Member of the Victorian Legislative Assembly for Dundas
- In office 18 August 1892 – 1 November 1900
- Preceded by: Samuel Samuel
- Succeeded by: Arthur Robinson
- In office 1 November 1902 – 26 November 1914
- Preceded by: Arthur Robinson
- Succeeded by: William Kennedy Smith

Personal details
- Born: August 23, 1853 Shelford, Victoria
- Died: August 3, 1917 (aged 63) Melbourne, Victoria, Australia
- Party: Commonwealth Liberal

= John Thomson (Victorian politician) =

Australian politician (1853–1917)

John "Jack" Thomson (23 August 1853 - 3 August 1917) was an Australian politician who served as a member of the Victorian Legislative Assembly.

==Biography==
Thomson was born in Shelford, Victoria and educated at Scotch College, Melbourne.

He served as a councillor in the Shire of Dundas for fifteen years before being elected to the Victorian Legislative Assembly at the 1892 Dundas colonial by-election for the Electoral district of Dundas following the death of Samuel Samuel.

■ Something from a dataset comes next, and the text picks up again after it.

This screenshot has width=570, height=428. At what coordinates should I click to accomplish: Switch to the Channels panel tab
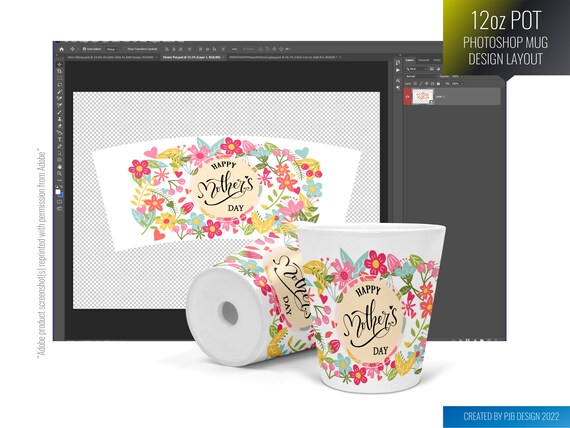pyautogui.click(x=424, y=60)
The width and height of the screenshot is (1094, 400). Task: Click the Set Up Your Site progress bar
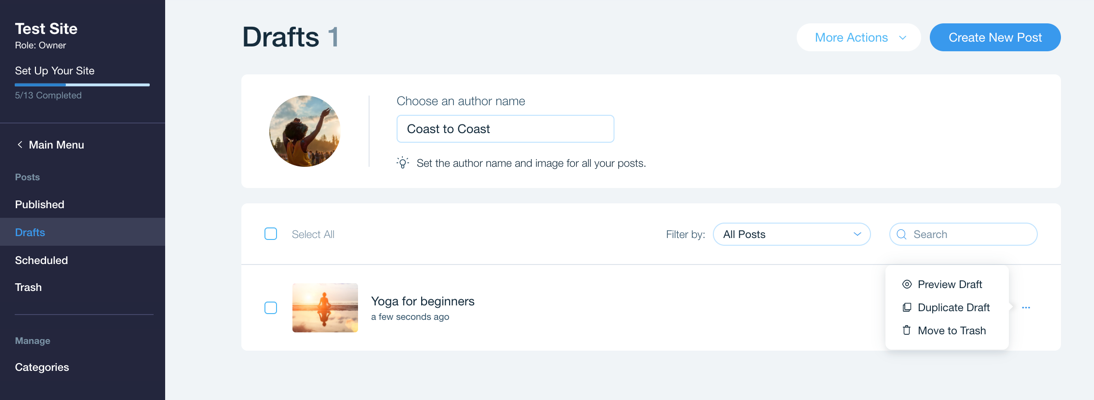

He had previously stood for the seat at the 1892 colonial election. He was defeated at the 1900 Victorian colonial election as part of the Ministerialist faction. He was elected to the same seat at the 1902 Victorian state election.

Throughout his second time in parliament, he served as Minister without portfolio in the Murray ministry and the First Watt ministry. He was a member of the Commonwealth Liberal Party. He did not contest the 1914 Victorian state election.

He married Christina Robertson in 1909. He died on 3 August 1917 at 63 from heart disease.